§ TASK ITEM:
Reproduce, without alteration, every line of the data; exclude the images.

§ RECORDS SHOWN:
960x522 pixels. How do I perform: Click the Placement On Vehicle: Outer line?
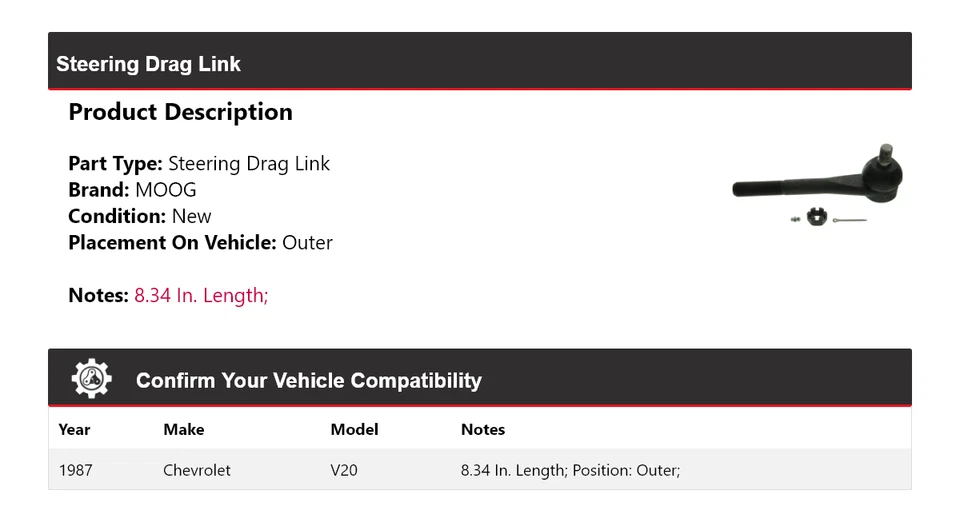click(200, 242)
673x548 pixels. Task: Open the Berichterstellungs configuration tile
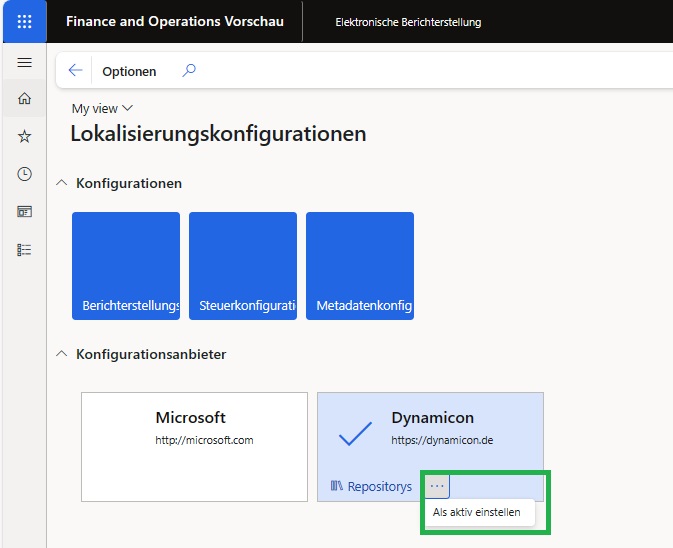tap(126, 266)
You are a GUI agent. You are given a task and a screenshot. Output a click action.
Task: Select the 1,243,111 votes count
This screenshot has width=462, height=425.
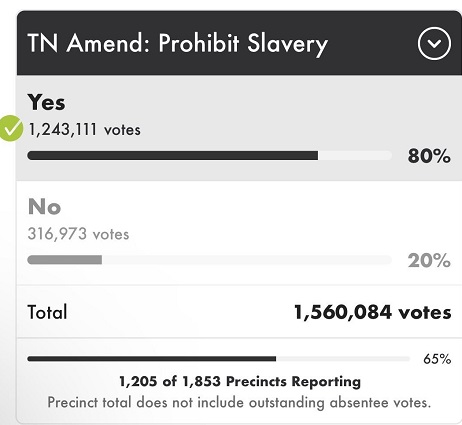(x=84, y=130)
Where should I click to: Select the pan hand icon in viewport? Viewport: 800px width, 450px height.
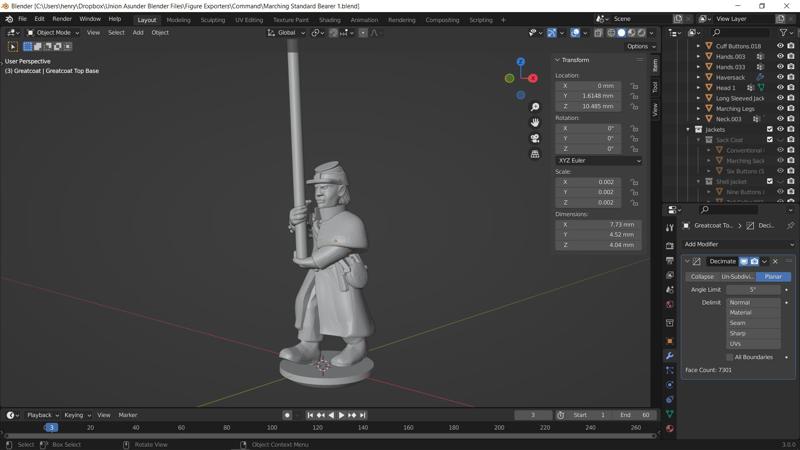coord(535,122)
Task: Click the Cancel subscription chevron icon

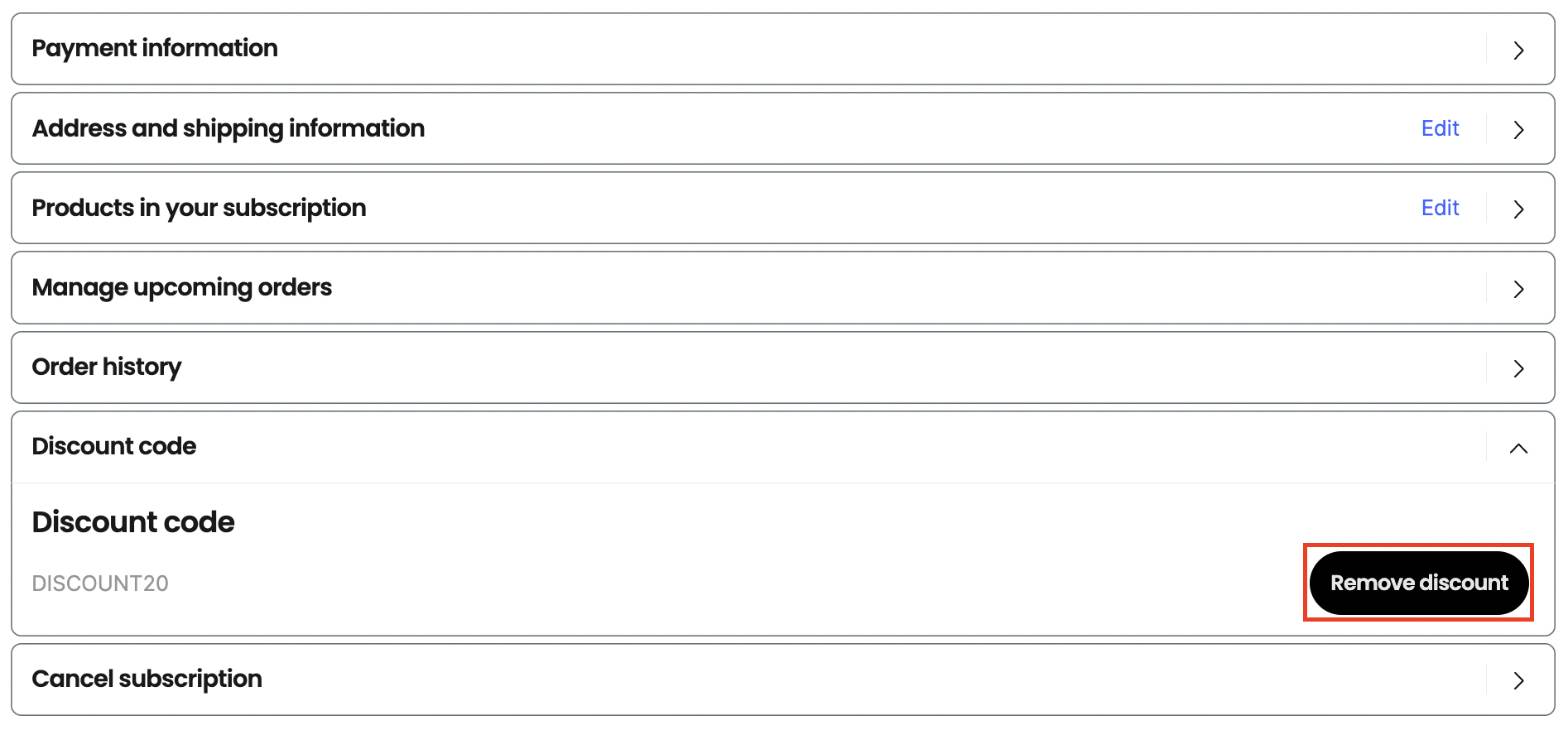Action: (1518, 680)
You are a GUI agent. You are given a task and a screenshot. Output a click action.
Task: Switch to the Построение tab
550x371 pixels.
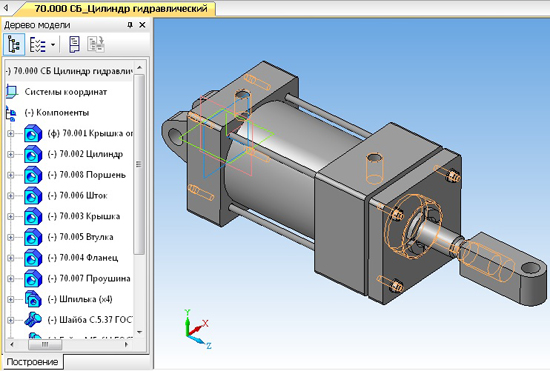click(x=32, y=362)
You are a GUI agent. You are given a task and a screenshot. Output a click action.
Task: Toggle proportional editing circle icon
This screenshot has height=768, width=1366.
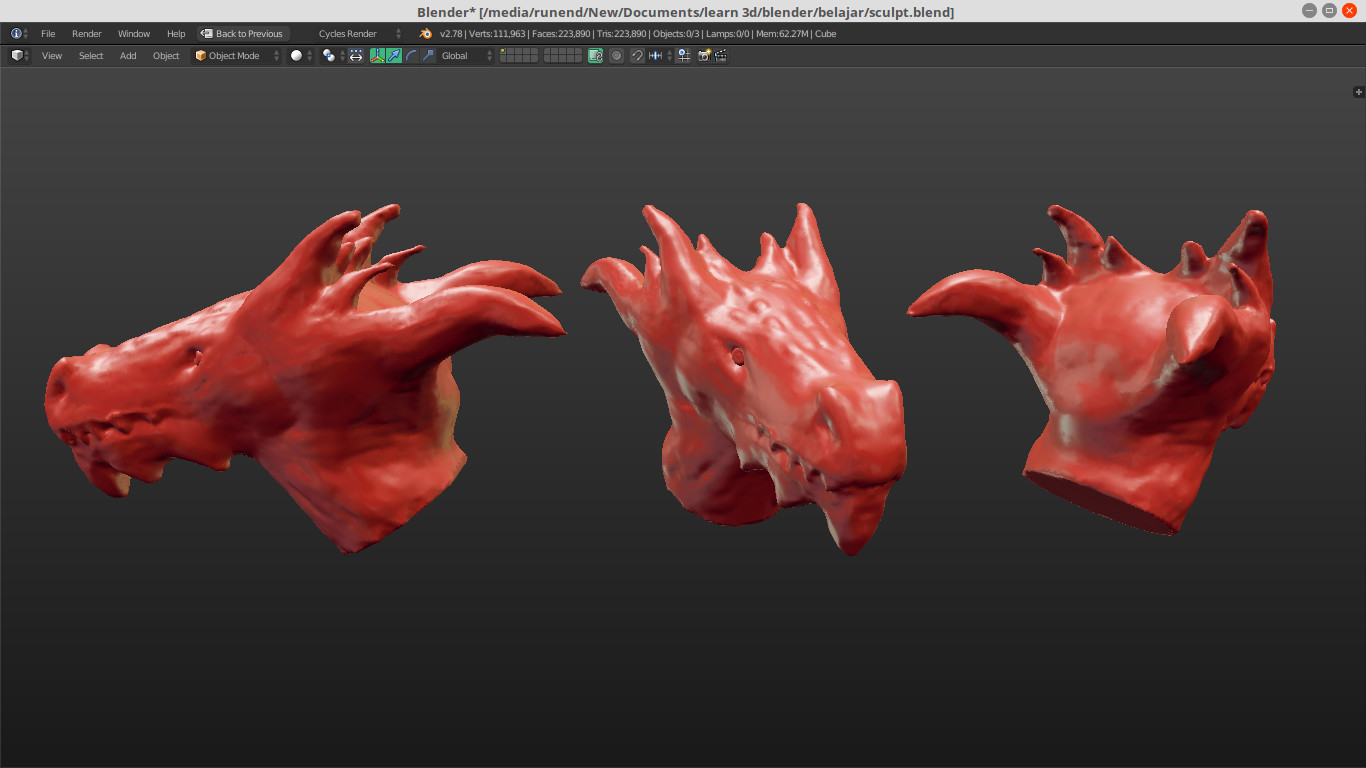pyautogui.click(x=615, y=55)
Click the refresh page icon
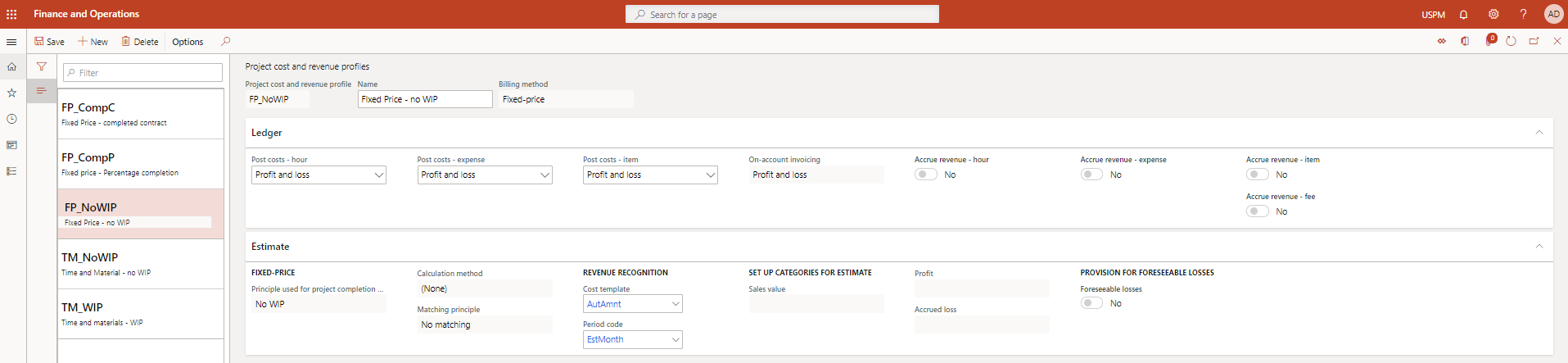The height and width of the screenshot is (363, 1568). (x=1511, y=42)
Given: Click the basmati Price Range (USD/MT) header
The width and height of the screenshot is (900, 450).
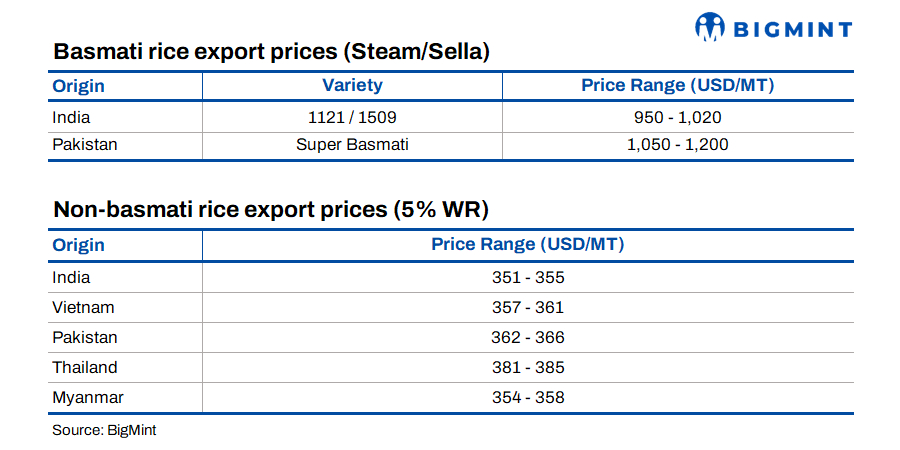Looking at the screenshot, I should pos(677,85).
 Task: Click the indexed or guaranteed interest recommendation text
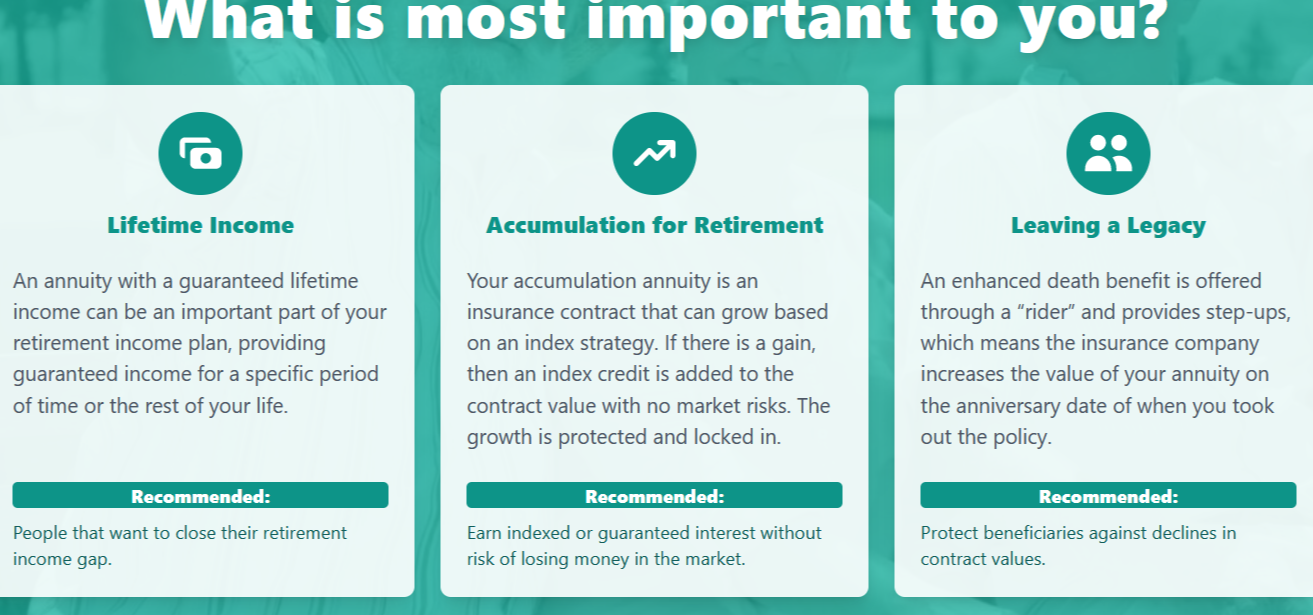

§ SOLUTION BELOW:
960x522 pixels. How do I perform: Click the Placement On Vehicle: Outer line?
click(200, 242)
673x548 pixels. Task: Open the Berichterstellungs configuration tile
tap(126, 266)
You are a GUI agent. You are given a task and a screenshot. Output a click action.
Task: Select the 1,243,111 votes count
This screenshot has width=462, height=425.
(x=84, y=130)
Where should I click to: Select the pan hand icon in viewport? Viewport: 800px width, 450px height.
coord(535,122)
Task: Click the Cancel subscription chevron icon

Action: (1518, 680)
You are a GUI agent. You are given a task and a screenshot. Output a click action.
Task: Switch to the Построение tab
550x371 pixels.
click(x=32, y=362)
You are a GUI agent. You are given a task and a screenshot. Output a click action.
Task: Toggle proportional editing circle icon
This screenshot has height=768, width=1366.
pyautogui.click(x=615, y=55)
Click the refresh page icon
The height and width of the screenshot is (363, 1568). (x=1511, y=42)
Given: Click the basmati Price Range (USD/MT) header
The width and height of the screenshot is (900, 450).
Looking at the screenshot, I should pos(677,85).
 Task: Click the indexed or guaranteed interest recommendation text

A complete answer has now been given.